But the Twins, an organization that has learned firsthand about the hidden, lingering effects concussions can have on players, chose Thursday to sideline the catcher for at least a week anyway, a reflection of the increased caution MLB uses when dealing with head injuries.
"We knew we could wait until today and see how he feels," assistant General Manager Rob Antony said, one day after Castro reported feeling dizzy after a series of foul balls off his mask during Wednesday night's loss to the White Sox. "But last night, we just decided, let's get [Zack] Granite here."
Castro, placed on the seven-day concussion list, is the third Twins regular in the past week to be sidelined by injury, after Robbie Grossman's fractured left thumb and Miguel Sano's stress reaction in his left shin. That's not ideal, but it's better, the Twins decided, than risking Castro joining Justin Morneau and Joe Mauer as long-term victims of a blow to the head.
Castro told the Twins he has had a concussion once before, the result of a collision at the plate when he was a rookie in 2010. "You never know — every one of them is different," Antony said. "It's really hard to tell the severity. It could be minor, he could have a headache for a couple of days. You don't know."
He will be eligible to return Wednesday, but only after successfully completing a series of concussion tests to make sure, as best as possible, that there are no lingering effects.
Castro, who has started 86 of the Twins' 126 games, will remain with the team and watch Chris Gimenez and rookie Mitch Garver do the catching in the meantime, though the Twins offered to let him go home.
"He said he'd like to stay with the team, which is a good thing," manager Paul Molitor said. "We're definitely going to miss him."
Grossman on road trip
Castro won't be the only injured player in uniform in Toronto. Grossman, who figures to miss another two to three weeks, has been along, too, a reflection of his impact in the clubhouse, Molitor said.
"I like Robbie's presence," Molitor said.
Grossman said he's flattered, and he's trying to be as useful as possible as he waits for his thumb, fractured during a collision with Byron Buxton in the outfield, to heal. "I'm very appreciative. It's a great group of guys, and we have a bond and a connection that's about more than baseball," Grossman said. "Everyone really enjoys being around each other in this clubhouse."
The swelling has disappeared, so Grossman can shag fly balls during batting practice (and flip them back with his glove hand), do extra cardio work, and even run pass patterns, with strength coach Perry Castellano as quarterback, in the outfield.
And during the game, he's trying to help his teammates. Wednesday, when the Twins were in the field, he went to the clubhouse to watch video of Chicago's James Shields, who is using a more sidearm style this year.
"You'd think he'd have more sink to his ball, but he was actually cutting it. He was doing something that you're not really looking for, and we were trying to figure it out," Grossman said.
• Adalberto Mejia "did very well" during his bullpen session Thursday, Molitor said, and will throw again Sunday as he recovers from a strained bicep.
• Longtime Twins scout and scouting supervisor Larry Corrigan will be inducted Saturday as the 13th member of the Professional Baseball Scouts Hall of Fame at Hammond Stadium in Fort Myers, Fla.

[DATA SHOWN]

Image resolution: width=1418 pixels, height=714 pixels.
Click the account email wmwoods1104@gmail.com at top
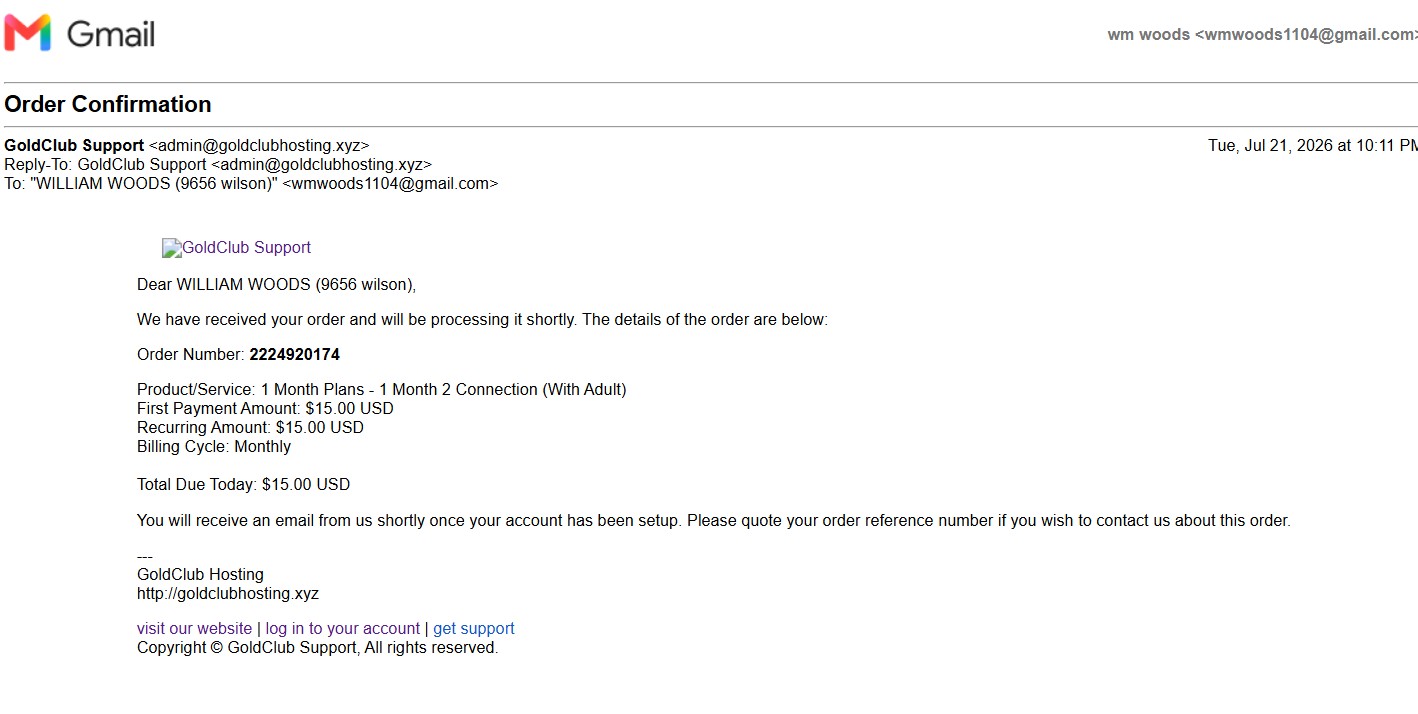click(1307, 35)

[PROBLEM SET]
1. Using the article on the Twins' injuries, decide whether each statement agrees with it. Answer yes or no, and quote the words that decide it.
(a) Castro's earlier concussion came from a collision at the plate during his rookie season.
(b) Castro accepted the Twins' offer to go home while he recovers.
(c) Grossman fractured his thumb in a collision with Byron Buxton.
2. Answer each question from the article on the Twins' injuries.
(a) How many of the Twins' 126 games has Castro started?
(b) Who acts as quarterback when Grossman runs pass patterns in the outfield?
(c) On what day will Adalberto Mejia throw again?
3. According to the article on the Twins' injuries, why did the Twins sideline Castro even though it left them without a third regular in a week? Answer in one to three sentences.

[SOLVED PROBLEMS]
1.
(a) Yes: "the result of a collision at the plate when he was a rookie in 2010"
(b) No: "He said he'd like to stay with the team, which is a good thing"
(c) Yes: "his thumb, fractured during a collision with Byron Buxton in the outfield"

2.
(a) 86
(b) Strength coach Perry Castellano
(c) Sunday

3. The Twins decided that losing him for a while was better than risking Castro joining Justin Morneau and Joe Mauer as long-term victims of a blow to the head. The article also calls the move a reflection of the increased caution MLB uses with head injuries.